As for the habeas corpus case, the U.S. government’s recharacterization of Abu Zubaida’s al-Qaeda ties was explicitly limited to what it deemed necessary to establish grounds for his continued detention. The government noted in a 2009 factual return filing that, for the purpose of establishing Abu Zubaida’s lawful detention, it did not need to assert or prove that he had pledged allegiance to bin Laden. Regardless of whether Abu Zubaida had made such a pledge, the government noted, “he was clearly ‘part of’ and ‘substantially supported’ al-Qaida and associated forces.”

It is a mischaracterization to say that the federal government’s decision to rephrase its description of Abu Zubaida for the purposes of a specific legal filing amounts to a withdrawal of its allegations that Abu Zubaida was associated with al-Qaeda. “It’s simply wrong to suggest that Abu Zubaida wasn’t intimately involved with al-Qaeda,” a U.S. counterterrorism official told The Post in 2009. “He was one of the terrorist organization’s key facilitators, offered new insights into how the organization operated, provided critical information on senior al-Qaeda figures . . . and identified hundreds of al-Qaeda members. How anyone can minimize that information — some of the best we had at the time on al-Qaeda — is beyond me.”

» **SUPPLIED ENTRIES**:
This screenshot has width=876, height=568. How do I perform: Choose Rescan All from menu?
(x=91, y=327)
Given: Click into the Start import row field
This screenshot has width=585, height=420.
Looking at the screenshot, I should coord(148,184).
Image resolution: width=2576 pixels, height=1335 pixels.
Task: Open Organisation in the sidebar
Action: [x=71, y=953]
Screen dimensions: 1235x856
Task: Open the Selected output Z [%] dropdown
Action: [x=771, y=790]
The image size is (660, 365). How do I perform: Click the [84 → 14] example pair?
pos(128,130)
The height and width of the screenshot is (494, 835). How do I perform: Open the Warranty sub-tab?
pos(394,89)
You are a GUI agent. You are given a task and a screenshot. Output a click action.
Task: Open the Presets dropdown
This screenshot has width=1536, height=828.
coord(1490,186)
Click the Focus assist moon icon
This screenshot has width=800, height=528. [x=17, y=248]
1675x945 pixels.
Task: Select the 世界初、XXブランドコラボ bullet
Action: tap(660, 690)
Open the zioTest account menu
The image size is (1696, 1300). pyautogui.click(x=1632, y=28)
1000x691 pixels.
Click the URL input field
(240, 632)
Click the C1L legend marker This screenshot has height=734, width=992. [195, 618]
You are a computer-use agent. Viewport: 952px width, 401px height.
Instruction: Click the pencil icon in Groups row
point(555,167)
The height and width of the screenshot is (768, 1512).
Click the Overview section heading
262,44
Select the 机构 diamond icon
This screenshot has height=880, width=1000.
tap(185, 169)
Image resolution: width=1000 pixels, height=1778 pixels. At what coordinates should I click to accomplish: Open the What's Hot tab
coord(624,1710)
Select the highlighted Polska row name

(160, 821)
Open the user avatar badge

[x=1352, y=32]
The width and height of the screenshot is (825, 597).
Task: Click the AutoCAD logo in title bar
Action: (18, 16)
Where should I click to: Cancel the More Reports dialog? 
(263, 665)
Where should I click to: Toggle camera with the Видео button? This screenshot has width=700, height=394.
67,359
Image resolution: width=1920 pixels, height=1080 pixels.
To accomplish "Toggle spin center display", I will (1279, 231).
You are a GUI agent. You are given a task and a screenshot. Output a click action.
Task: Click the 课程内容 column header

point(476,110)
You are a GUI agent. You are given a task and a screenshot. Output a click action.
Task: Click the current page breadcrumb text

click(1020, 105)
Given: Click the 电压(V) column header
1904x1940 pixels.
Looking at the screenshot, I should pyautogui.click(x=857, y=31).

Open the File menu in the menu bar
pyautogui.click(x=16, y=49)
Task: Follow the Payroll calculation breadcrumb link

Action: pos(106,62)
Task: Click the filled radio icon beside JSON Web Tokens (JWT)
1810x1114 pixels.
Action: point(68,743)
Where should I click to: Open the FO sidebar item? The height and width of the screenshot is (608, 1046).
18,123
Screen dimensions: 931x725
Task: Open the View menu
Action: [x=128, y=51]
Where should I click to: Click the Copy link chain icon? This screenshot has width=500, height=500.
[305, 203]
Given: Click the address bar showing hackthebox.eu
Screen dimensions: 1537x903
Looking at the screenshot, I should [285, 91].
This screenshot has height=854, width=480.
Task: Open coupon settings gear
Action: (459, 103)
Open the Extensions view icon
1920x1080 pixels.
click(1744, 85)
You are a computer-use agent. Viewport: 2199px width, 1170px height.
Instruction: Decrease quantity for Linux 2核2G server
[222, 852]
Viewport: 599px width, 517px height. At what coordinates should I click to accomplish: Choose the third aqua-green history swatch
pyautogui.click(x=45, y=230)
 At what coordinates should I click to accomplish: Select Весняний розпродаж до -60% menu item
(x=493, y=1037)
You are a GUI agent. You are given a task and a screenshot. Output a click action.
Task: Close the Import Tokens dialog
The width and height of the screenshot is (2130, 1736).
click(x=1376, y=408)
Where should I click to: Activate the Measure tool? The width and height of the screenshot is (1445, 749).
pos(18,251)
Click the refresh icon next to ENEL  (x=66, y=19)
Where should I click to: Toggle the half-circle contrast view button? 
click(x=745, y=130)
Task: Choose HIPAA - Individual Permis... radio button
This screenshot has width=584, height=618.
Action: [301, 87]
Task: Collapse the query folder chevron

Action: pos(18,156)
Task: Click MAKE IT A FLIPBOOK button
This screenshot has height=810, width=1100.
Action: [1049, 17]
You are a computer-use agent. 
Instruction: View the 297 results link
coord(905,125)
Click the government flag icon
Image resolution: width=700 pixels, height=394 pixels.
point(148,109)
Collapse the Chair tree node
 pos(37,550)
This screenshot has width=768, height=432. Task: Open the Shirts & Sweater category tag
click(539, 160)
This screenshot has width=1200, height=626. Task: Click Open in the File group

» **GOALS**:
1. Rewrite the lines of the listing from the line containing "Collapse the Chair tree node" through the end of the listing, both included, replacing "Task" with "Instruction" and changing nothing else.
2. Continue the text on the government's description of Abu Zubaida's al-Qaeda ties from the point where it stops.
The text about Abu Zubaida and the listing have no connection to each other.

» **ANSWERS IN ORDER**:
1.
Collapse the Chair tree node
 pos(37,550)
This screenshot has width=768, height=432. Instruction: Open the Shirts & Sweater category tag
click(539, 160)
This screenshot has width=1200, height=626. Instruction: Click Open in the File group

2.
Abu Zubaida reportedly revealed critical information about al-Qaeda after his capture. Former FBI agent Ali Soufan has written about how he and others elicited key information about al-Qaeda from Abu Zubaida through traditional interrogation, without resorting to waterboarding. Among other things, they determined that Khalid Sheik Mohammed was the mastermind of the Sept. 11, 2001, attacks and learned about Jose Padilla and a terror plot targeting the U.S. homeland.

I share Jacobsen’s concerns about terrorism suspects being held indefinitely without charge. I also appreciate the extenuating circumstances the Defense and Justice department officials face as they try to close the prison at Guantanamo Bay. But the fact that Jacobsen’s client has not been charged does not necessarily mean he is innocent.